** Opening TEXT BLOCK block **

Population (2022-12-31)
- • Total: 5,649
- • Density: 110/km^{2} (290/sq mi)
- Time zone: UTC+01:00 (CET)
- • Summer (DST): UTC+02:00 (CEST)
- Postal codes: 89558
- Dialling codes: 07332
- Vehicle registration: GP
- Website: www.boehmenkirch.de

= Böhmenkirch =

German municipality

Böhmenkirch is a municipality in the district of Göppingen in Baden-Württemberg, Germany.

==History==
Böhmenkirch became a possession of the Electorate of Bavaria in 1806 after it annexed Rechberg and Rothenlöwen, but was in 1810 ceded to the Kingdom of Württemberg. The town was assigned to Oberamt Geislingen until its dissolution in 1938, which resulted in Böhmenkirch being assigned to the district of Göppingen. Böhmenkirch began a period of urban growth after World War II. By the end of the 1960s, there were two new residential areas at the southern edge of the town. An industrial zone was established to the north in the 1970s. Böhmenkirch incorporated the municipalities of Treffelhausen and Schnittlingen in 1973 and Steinenkirch in 1974.

==Geography==
The municipality (Gemeinde) of Böhmenkirch is found at the eastern edge of the district of Göppingen, along its border with the districts of Ostalbkreis and Heidenheim. All three districts, and by extension Böhmenkirch, are part of Baden-Württemberg, one of the 16 States of the Federal Republic of Germany. Böhmenkirch is physically located in the Albuch and Härtsfeld regions. Elevation above sea level in the municipal area ranges from a high of 746 m Normalnull (NN) to a low of 495 m NN.

A portion of the Federally-protected Eyb, Längenach, and Rohrach river valleys nature reserve is located in Böhmenkirch's municipal area.

==Politics==
Böhmenkirch has four boroughs (Ortsteile) – Böhmenkirch, Schnittlingen, Steinenkirch, and Treffelhausen – and nine villages: Berg, Hackmesser, Heidhöfe, Lindenhof, Obere Roggenmühle, Ravenstein, Roggensteinhof, Trasenberg, and Ziegelhütte. There are also seven abandoned villages: Boxweiler, Hoebart, Neuhausen, Schönenberg, Siggenweiler, Wintereswanc, Winterreute.

** Closing TEXT BLOCK block **
** Opening ENTRIES SUPPLIED block **

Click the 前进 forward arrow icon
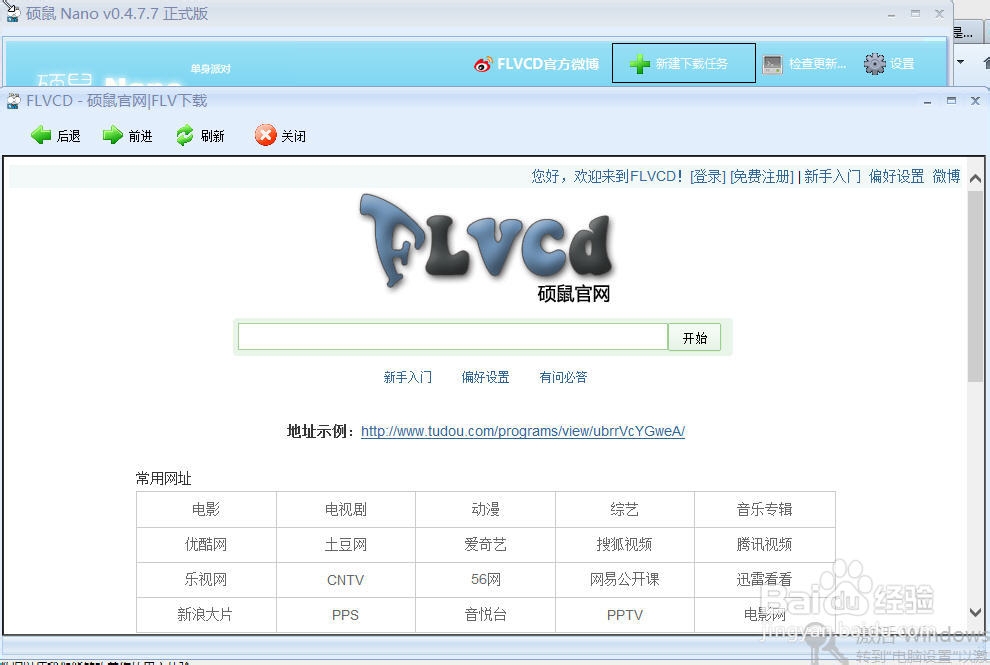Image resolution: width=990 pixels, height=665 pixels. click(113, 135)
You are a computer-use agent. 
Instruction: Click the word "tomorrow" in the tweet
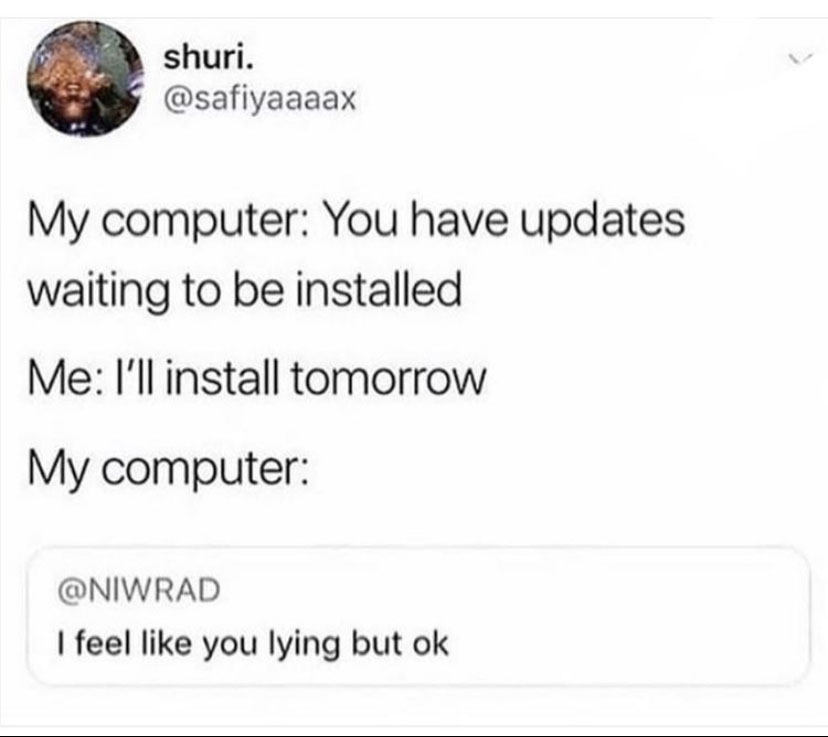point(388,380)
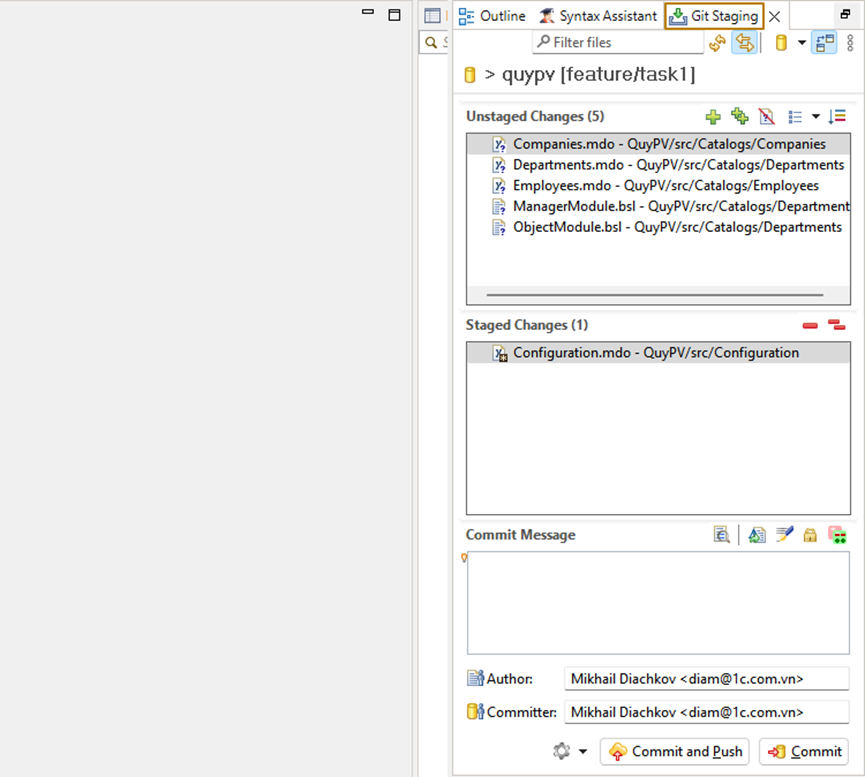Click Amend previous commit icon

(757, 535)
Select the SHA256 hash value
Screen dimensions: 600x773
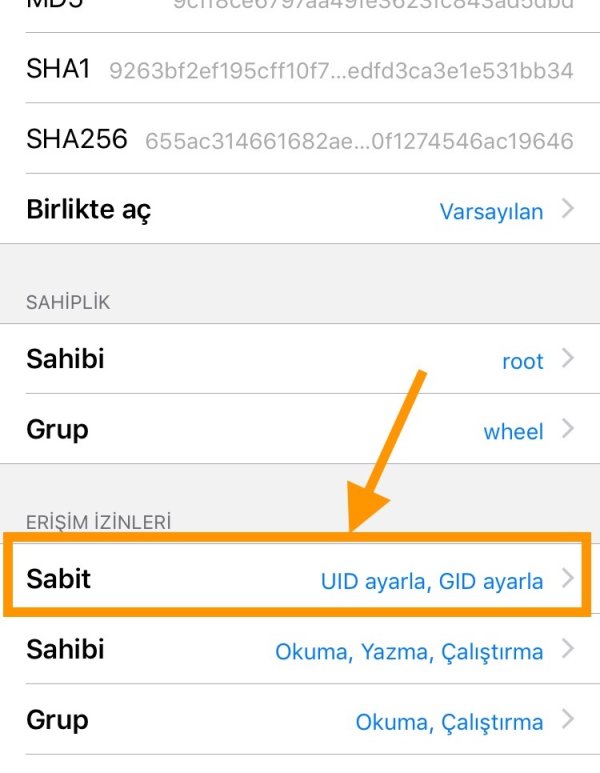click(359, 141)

** Closing ENTRIES SUPPLIED block **

= REQUIREMENT =
Reproduce the passage of the Böhmenkirch article verbatim, beginning at the words "Böhmenkirch is a" and ending after the words "Steinenkirch in 1974.".

= ANSWER SPACE =
Böhmenkirch is a municipality in the district of Göppingen in Baden-Württemberg, Germany.

==History==
Böhmenkirch became a possession of the Electorate of Bavaria in 1806 after it annexed Rechberg and Rothenlöwen, but was in 1810 ceded to the Kingdom of Württemberg. The town was assigned to Oberamt Geislingen until its dissolution in 1938, which resulted in Böhmenkirch being assigned to the district of Göppingen. Böhmenkirch began a period of urban growth after World War II. By the end of the 1960s, there were two new residential areas at the southern edge of the town. An industrial zone was established to the north in the 1970s. Böhmenkirch incorporated the municipalities of Treffelhausen and Schnittlingen in 1973 and Steinenkirch in 1974.